* Task
Please transcribe the data that follows without the pictures, keeping every word the same.

* Stored data
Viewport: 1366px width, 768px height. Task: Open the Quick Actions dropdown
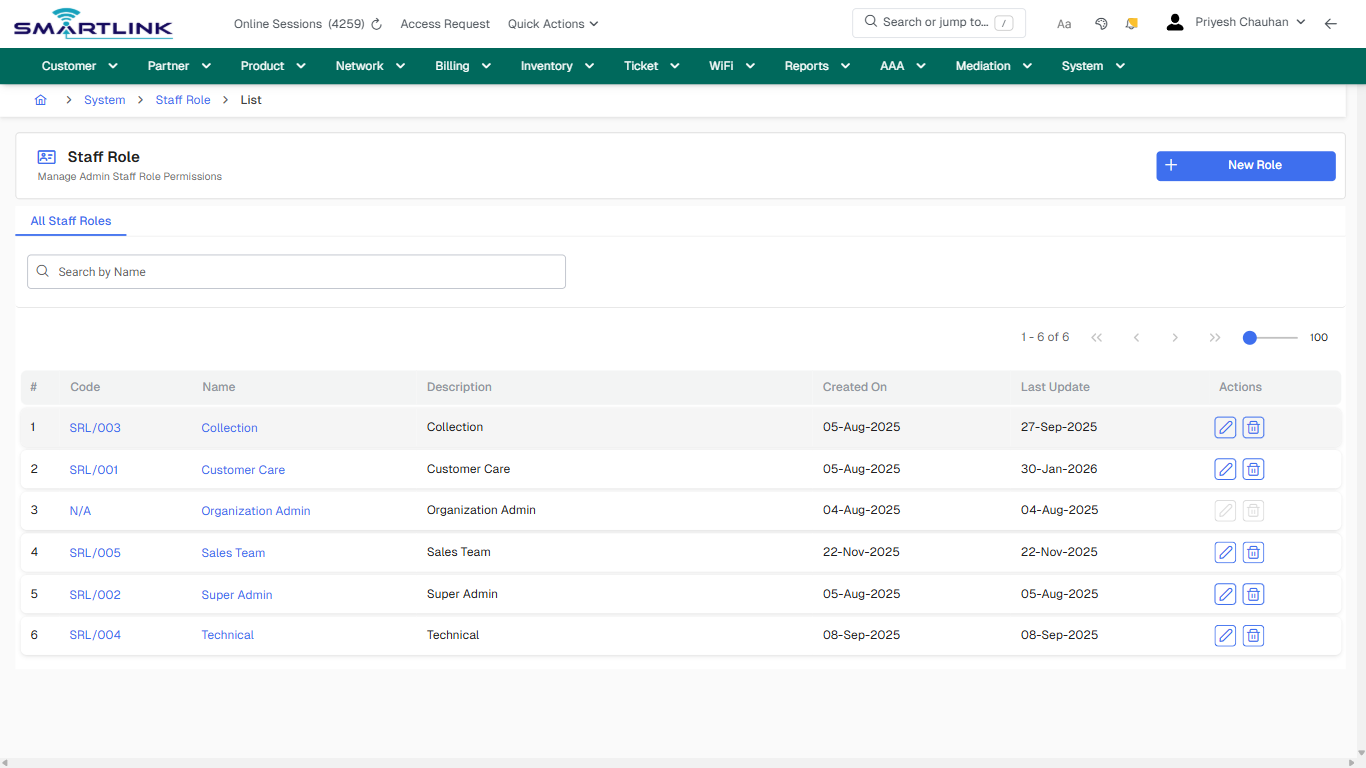click(x=552, y=23)
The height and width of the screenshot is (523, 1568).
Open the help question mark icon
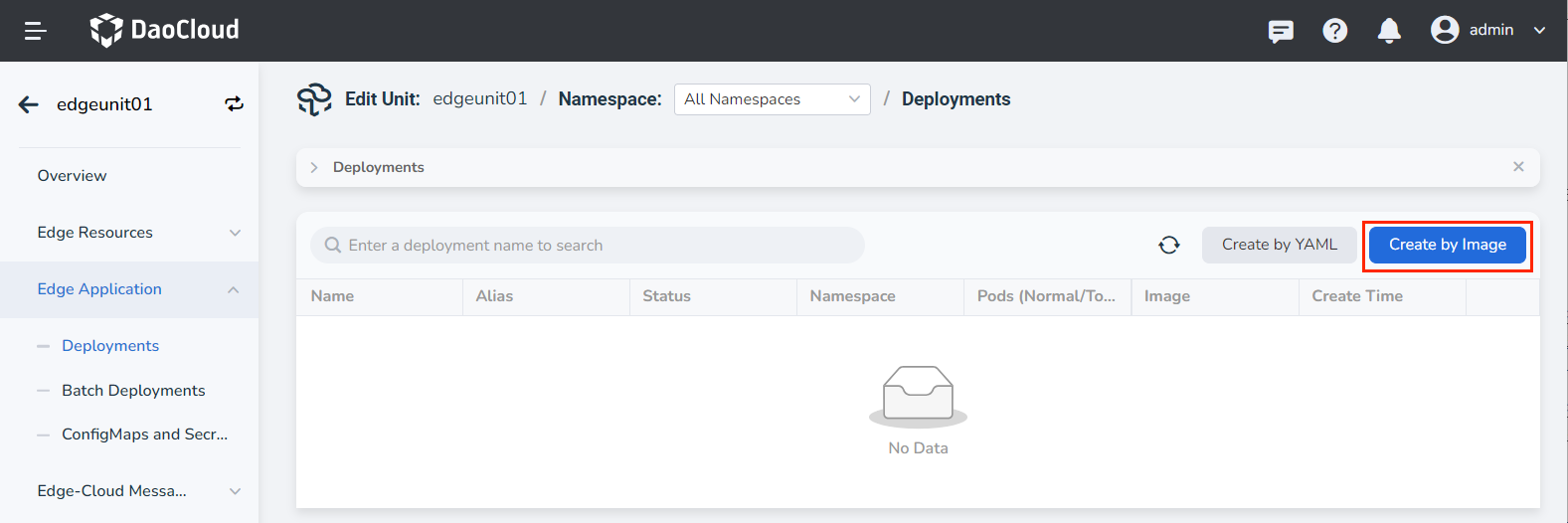(x=1334, y=31)
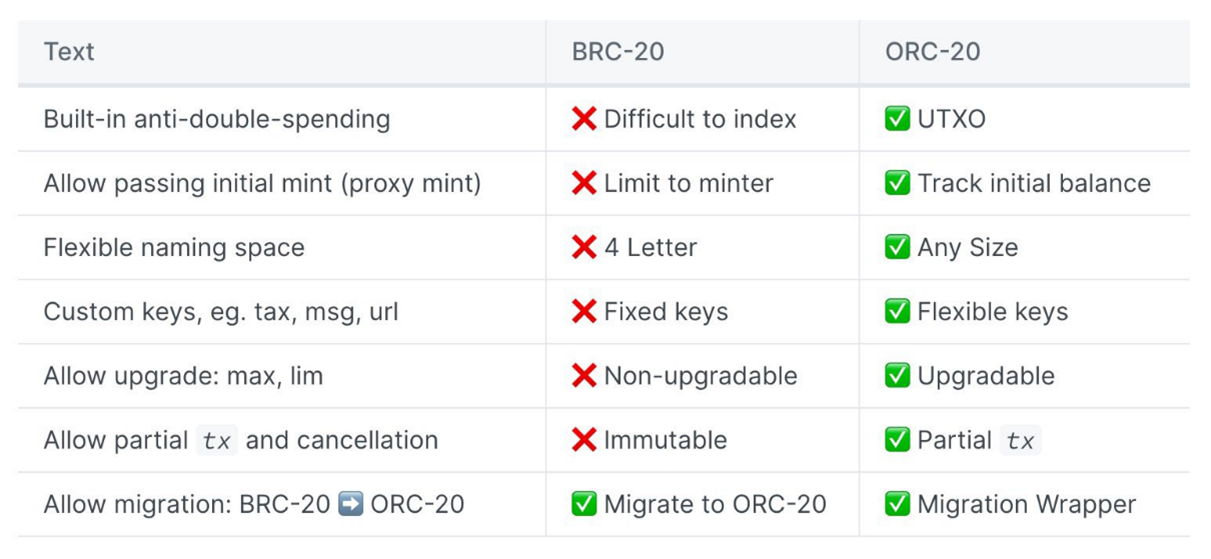Click green check beside Upgradable
The image size is (1211, 559).
click(897, 375)
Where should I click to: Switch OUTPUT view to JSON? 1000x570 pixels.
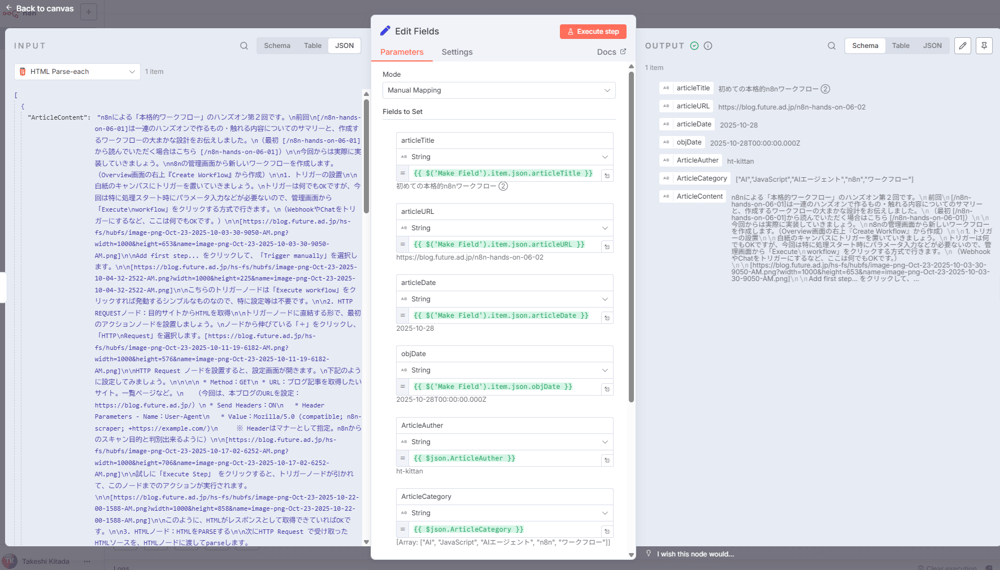point(932,46)
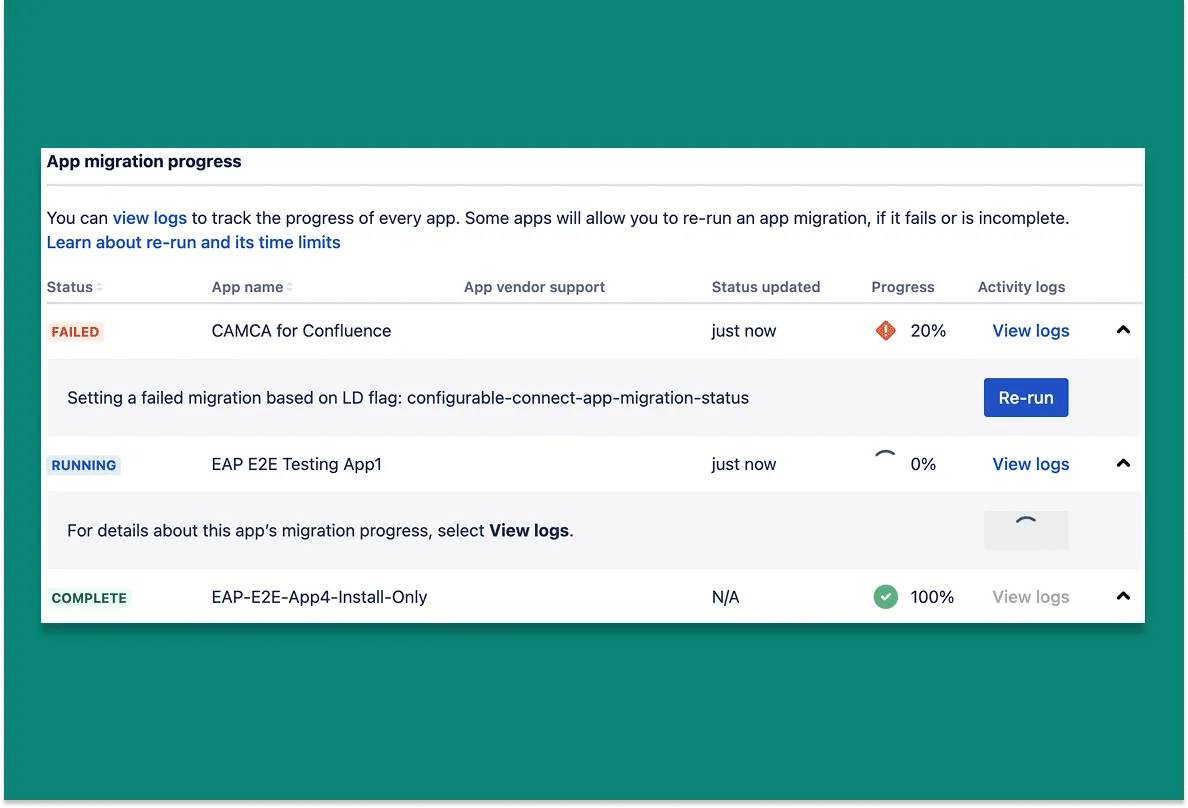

* Response box
Viewport: 1366px width, 768px height. Task: Open the Quick Actions dropdown
click(x=552, y=23)
The height and width of the screenshot is (523, 1568).
Open the help question mark icon
(x=1334, y=31)
Click green check beside Upgradable
The image size is (1211, 559).
click(897, 375)
Where should I click to: Switch OUTPUT view to JSON? 1000x570 pixels.
point(932,46)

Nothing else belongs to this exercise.